After all… he is ninja!
In the last month I read a Laura Kinsale romance novel, THE SHADOW AND THE STAR, in which the romantic lead is a blonde ninja from Hawaii, and a middle-grade adventure novel, BLUE FINGERS, in which the main character is a Japanese farm boy who becomes a ninja.

Both are well-researched when it comes to martial arts, although both take the entirely forgivable liberty of portraying legend as fact within their novels, but both also picked up a curious misconception which I think they thought really was a fact. It's one that I've come across a number of times before in books which are otherwise fairly accurate when it comes to martial arts, but were written by people who had done the research but don't train.

It's that yell. You know the one. "Haaaiiiii-yah!" "EEEEEEEEEE!" "Ai-soh!" "HUH!"

It's called a kiai. Technically, it's not a yell (which comes from the throat) but a... whatever it is that comes from the diaphragm, the place you're taught to project from if you've ever studied acting or public speaking. There's a lot of ideas about why we kiai-- to psych ourselves, to express our spirit, to scare our opponents, to empty the breath from our lungs and tighten our bellies so it won't hurt if we get smacked-- but there are several things the kiai is not.

It is not something that you practice as a separate technique, or at least I've never seen anyone doing so. You kiai as you execute another technique, like a punch or kick. You don't go to the dojo and stand still while practicing your kiai.

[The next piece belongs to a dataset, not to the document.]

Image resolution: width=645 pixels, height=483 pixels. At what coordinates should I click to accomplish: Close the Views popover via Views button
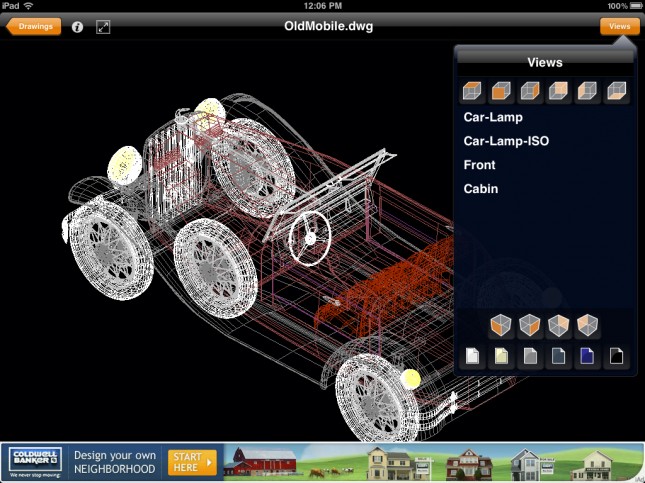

More importantly, it is not a magic psychic ki attack. I assume writers are getting the idea that it is from the common translation, which is "spirit shout." But you cannot stand still and yell at your opponent and have your vocally projected ki knock them flying. At least, if anyone can do that, I would really like to see it.

Also, a "silent kiai" is expelling your breath with the same feeling but without the yell, and is generally done when you're trying to train without disturbing the neighbors. It is not a magic psychic ki attack where you silently project your ki at someone and make them drop dead.

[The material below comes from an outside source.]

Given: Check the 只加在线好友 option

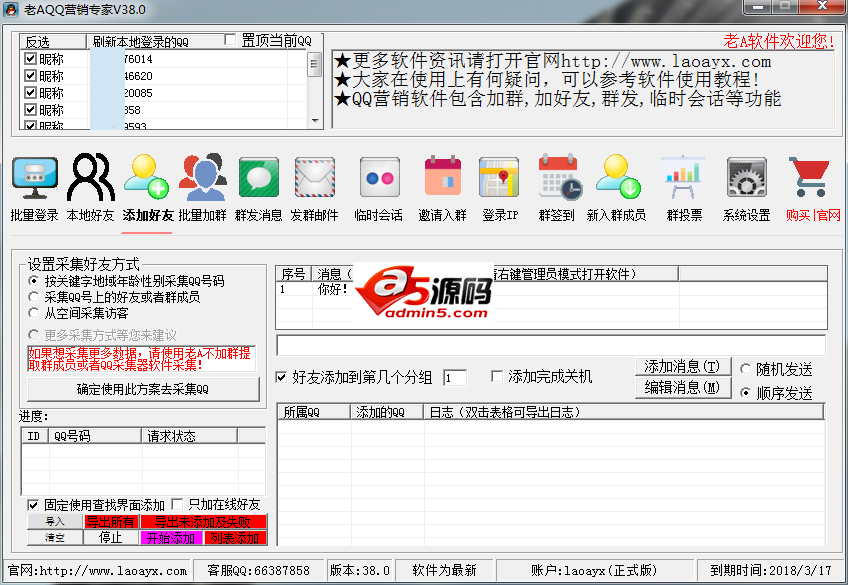Looking at the screenshot, I should pos(179,505).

So if you write a book with a magic psychic ki attack, please do not call it a kiai. The kiai is something else. (In karate, anyway. If there are magic ki-projecting kiais in aikido, I'm sure my readers who study it will let me know.)

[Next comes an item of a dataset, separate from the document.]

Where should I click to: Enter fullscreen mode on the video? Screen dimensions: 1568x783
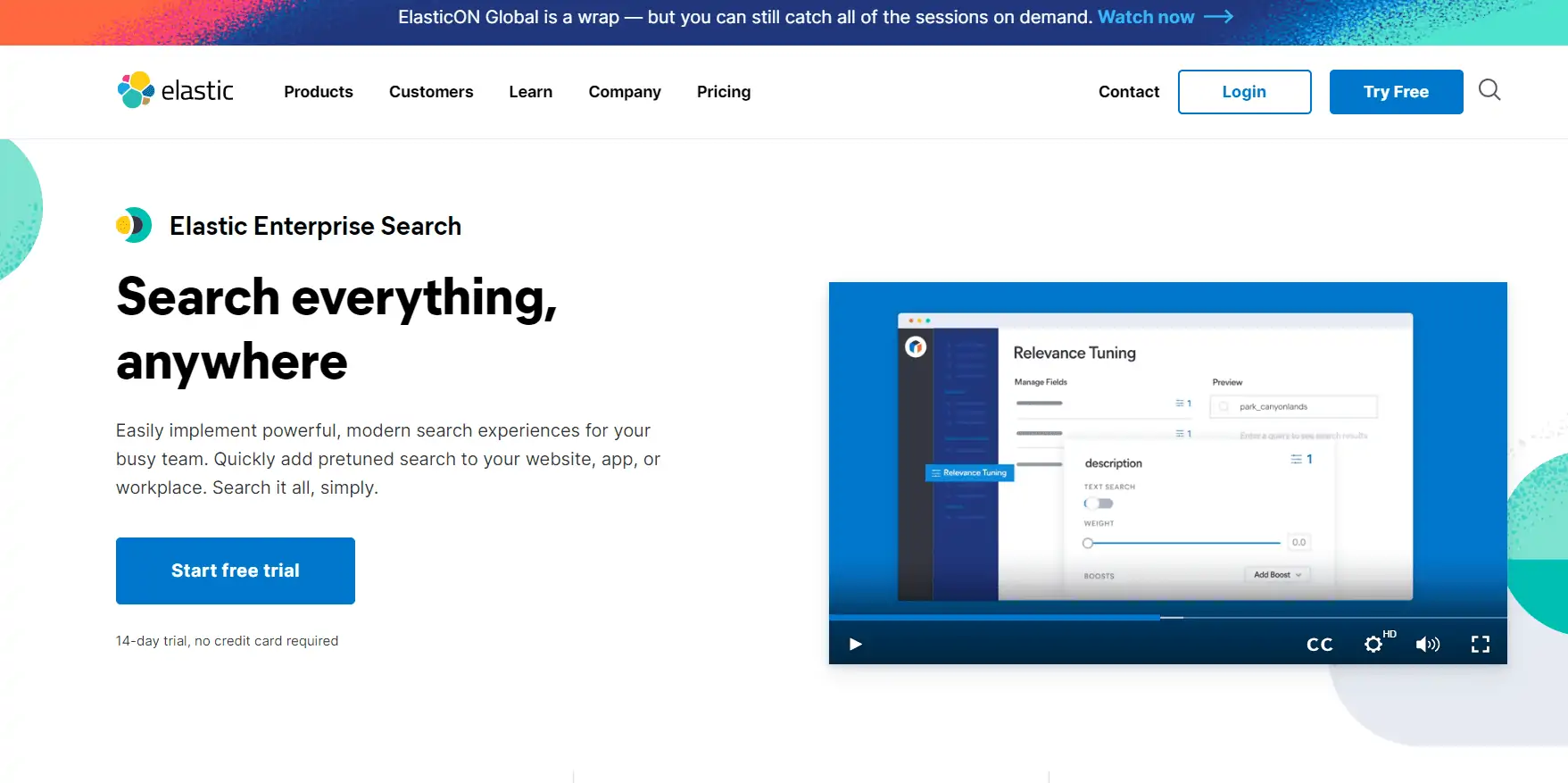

Also, it's fine to write a novel, which is generally understood to be fiction, in which ninjas dislocate every bone in their bodies as children so that later in life they can dislocate them at will in order to fit into tight spaces and cast funny-looking shadows. However, you should not have an afterword which states that ninjas really did this, or at least not without citing a source for it. An explanation of how this practice would do anything other than weakening every joint in your body and causing them to spontaneously dislocate at inconvenient times would also be good.

This has been your Public Service Ninja Announcement for the day. Thank you.